(begin)
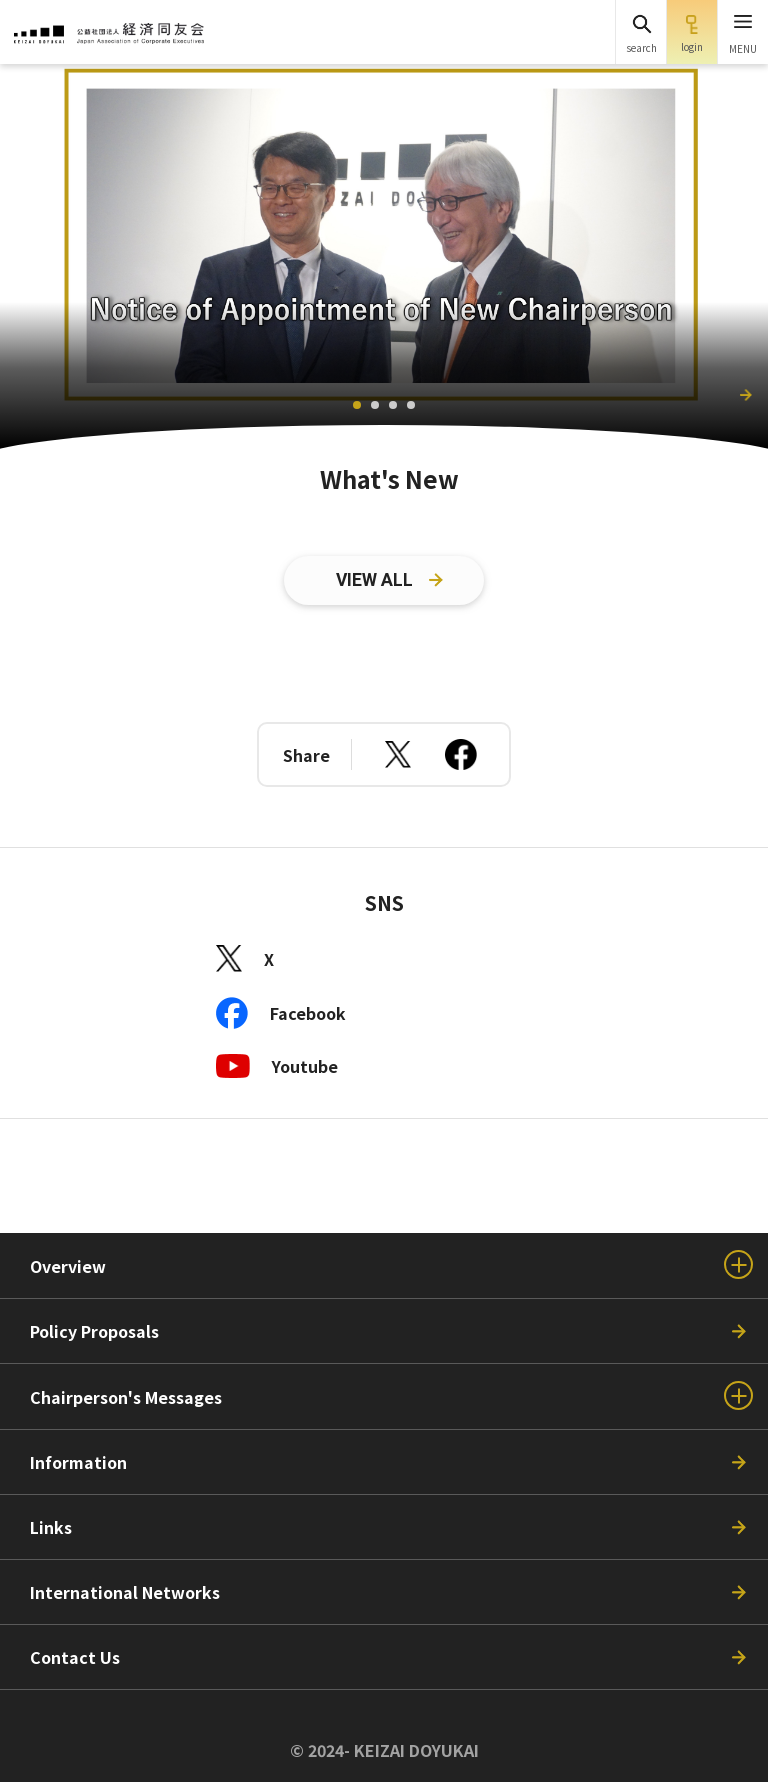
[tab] (357, 405)
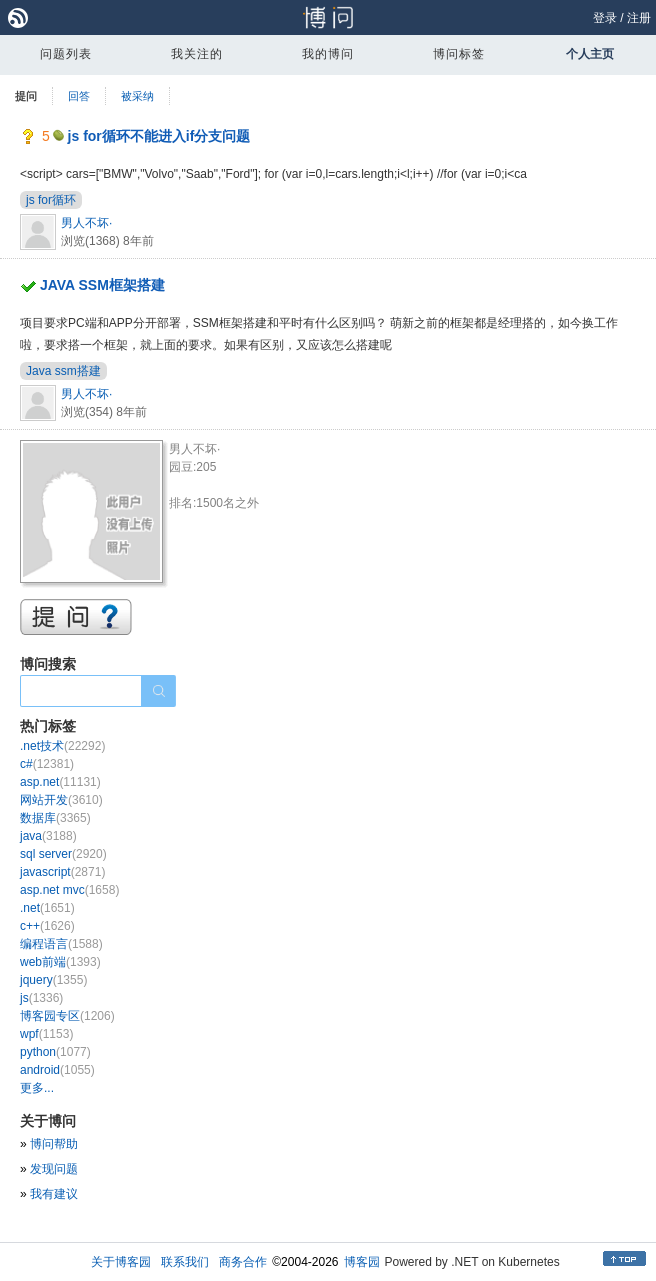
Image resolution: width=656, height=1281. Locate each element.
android (57, 1070)
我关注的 (197, 54)
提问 (26, 96)
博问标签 (459, 54)
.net (47, 908)
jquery (53, 980)
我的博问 (328, 54)
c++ (47, 926)
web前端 (60, 962)
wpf (46, 1034)
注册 (639, 18)
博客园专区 (67, 1016)
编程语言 (61, 944)
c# (47, 764)
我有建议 (54, 1194)
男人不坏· (86, 223)
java (48, 836)
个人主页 (590, 54)
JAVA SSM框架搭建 (102, 285)
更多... (37, 1088)
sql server (63, 854)
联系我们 (185, 1262)
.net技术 (62, 746)
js (41, 998)
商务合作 (243, 1262)
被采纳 (137, 96)
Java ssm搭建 (63, 371)
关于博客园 (121, 1262)
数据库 (55, 818)
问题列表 (66, 54)
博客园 (362, 1262)
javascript (62, 872)
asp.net (60, 782)
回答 (79, 96)
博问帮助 (54, 1144)
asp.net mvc (69, 890)
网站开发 (61, 800)
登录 (605, 18)
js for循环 (51, 200)
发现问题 (54, 1169)
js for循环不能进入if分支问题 (159, 136)
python (55, 1052)
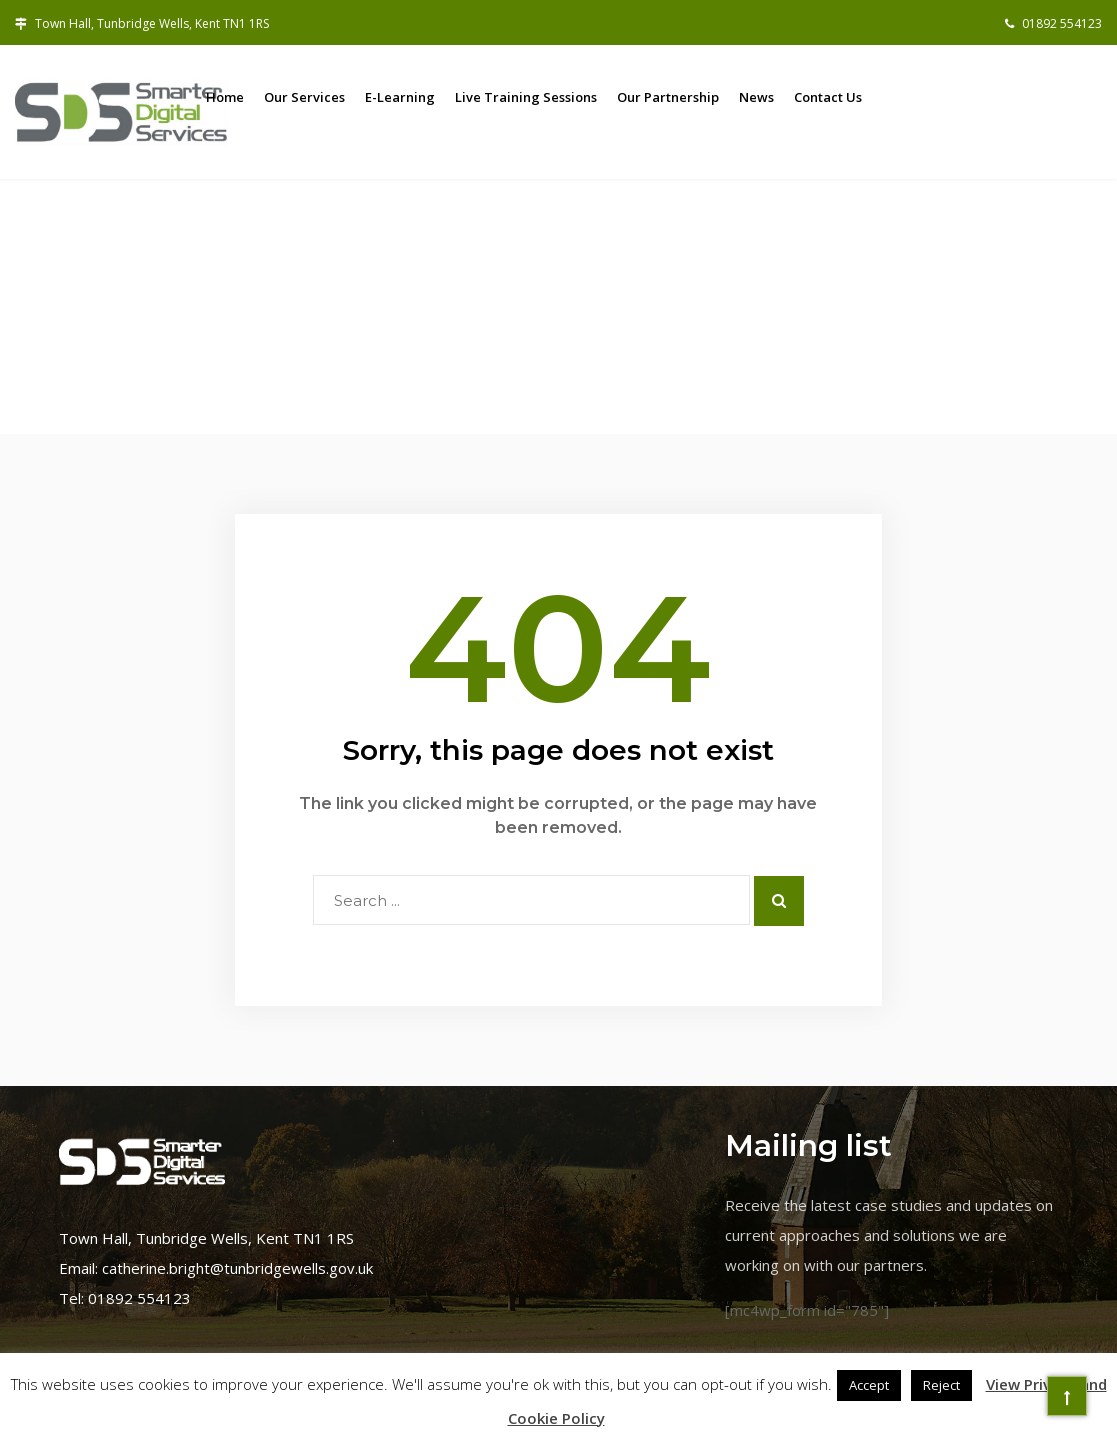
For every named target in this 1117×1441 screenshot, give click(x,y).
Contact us (828, 97)
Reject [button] (941, 1385)
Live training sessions (526, 97)
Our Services (304, 97)
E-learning (400, 97)
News (756, 97)
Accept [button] (869, 1385)
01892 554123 (1053, 23)
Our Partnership (668, 97)
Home (225, 97)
(end)
• _Task description_:
Rewrite everything from the start of the lines down to the line containing "登录 (605, 18)", replacing "wpf" with "WPF" and leaving all else unchanged. Omit the pictures.

• _Completed exercise_:
[tab] (357, 405)
Image resolution: width=656, height=1281. Locate each element.
android (57, 1070)
我关注的 (197, 54)
提问 (26, 96)
博问标签 (459, 54)
.net (47, 908)
jquery (53, 980)
我的博问 (328, 54)
c++ (47, 926)
web前端 (60, 962)
WPF (46, 1034)
注册 (639, 18)
博客园专区 (67, 1016)
编程语言 (61, 944)
c# (47, 764)
我有建议 (54, 1194)
男人不坏· (86, 223)
java (48, 836)
个人主页 (590, 54)
JAVA SSM框架搭建 (102, 285)
更多... (37, 1088)
sql server (63, 854)
联系我们 (185, 1262)
.net技术 (62, 746)
js (41, 998)
商务合作 (243, 1262)
被采纳 (137, 96)
Java ssm搭建 (63, 371)
关于博客园 (121, 1262)
数据库 (55, 818)
问题列表 (66, 54)
博客园 (362, 1262)
javascript (62, 872)
asp.net (60, 782)
回答 (79, 96)
博问帮助 (54, 1144)
asp.net mvc (69, 890)
网站开发 (61, 800)
登录 (605, 18)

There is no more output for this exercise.